In previous recommendation posts I’ve talked about my local cinema, which is literally a couple of hundred metres from my front door. In the brief time it was open between lockdowns last year, I managed to fit in a few visits, mostly to see re-releases of old movies on the big screen (DOG SOLDIERS and V FOR VENDETTA, if you remember). But there was one new release I’d been really keen to see which I didn’t quite manage to fit in. The film was SAINT MAUD, and over the course of the UK’s endless third lockdown, I watched a crumpled poster for the movie gradually fading in the winter sunlight outside the cinema.

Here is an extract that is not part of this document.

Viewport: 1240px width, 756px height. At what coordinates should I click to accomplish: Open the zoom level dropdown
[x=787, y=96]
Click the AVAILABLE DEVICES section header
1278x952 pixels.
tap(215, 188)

At the risk of sounding pretentious, it was as if Maud herself was constantly reminding me to watch. When the film popped up on Amazon Prime in the UK a short while back, I did just that, and I’m so pleased I did. What a magnificent film SAINT MAUD is.
Maud is a reclusive young nurse whose impressionable demeanour causes her to pursue a pious path of Christian devotion after an obscure trauma. Now charged with the hospice care of Amanda, a retired dancer ravaged by cancer, Maud’s fervent faith quickly inspires an obsessive conviction that she must save her ward’s soul from eternal damnation, whatever the cost.
It’s so good to find a well written, well acted, self-contained film like this. In an era where franchises about fast cars and monsters and superheroes go on and on forever, and shite action movies get endless sequels because people watch them, not because they’re actually any good, it often feels like quiet, unnerving, smart films like SAINT MAUD don’t stand a chance. And that’s a real shame. I know, I know… the mainstream film industry is exactly that – a profit-driven industrial machine, and those films I mentioned make the bulk of the money – but give me SAINT MAUD over crap like ARMY OF THE DEAD any day of the week.
So what makes SAINT MAUD so special? For me, it’s a combination of a few things. First, writer and director ROSE GLASS. The story-telling here is confident yet sensitive, giving us space to make up our own minds about Maud as the film progresses. I think I’m becoming allergic to exposition dumps in films, and this is a textbook example of how to do it right. It’s clear early on that all is not well with Maud, and Glass’s script tells us just enough to confirm our suspicions while still keeping us guessing. There’s no need to fully delve into Maud’s backstory; a few hints are given through the briefest of flashbacks and interactions with supporting characters, but we’re left wondering right until the end of the film. The cinematography is excellent, and the location – Scarborough – adds to the eeriness with its out-of-season seaside vibes.
The real joy here, though, is MORFYDD CLARK as Maud. Her performance is absolutely spot on, hitting the sweet spot between appearing vulnerable and lost one minute, borderline psychotic the next. The success of the film hinges on Clark’s performance, and yet she seems natural, almost effortless in the role. She’s heartbreakingly engaging, and at the same time genuinely menacing.
If you’re reading this, you’ve probably read one (hopefully more!) of my books. You’ll know that my style is direct, with very little filler. You won’t find page after page of backstory and imagery in a Moody novel, because I like to focus on the story – everything else can often feel superfluous. For me, that’s another reason why SAINT MAUD hit the spot. It clocks in at less than ninety minutes, and there’s barely a wasted second. Every frame of the film drives the story towards a conclusion in which the only certainty is that it’s going to be bloody hard to watch.
As usual with my recommendations, I’m beating around the bush here – trying to give you enough to make you want to watch this film without giving anything away. SAINT MAUD seriously affected me. It’s one of the greatest horror films I’ve seen in decades. No, scratch that, it’s one of the greatest horror films I’ve seen. But hey, what do I know?!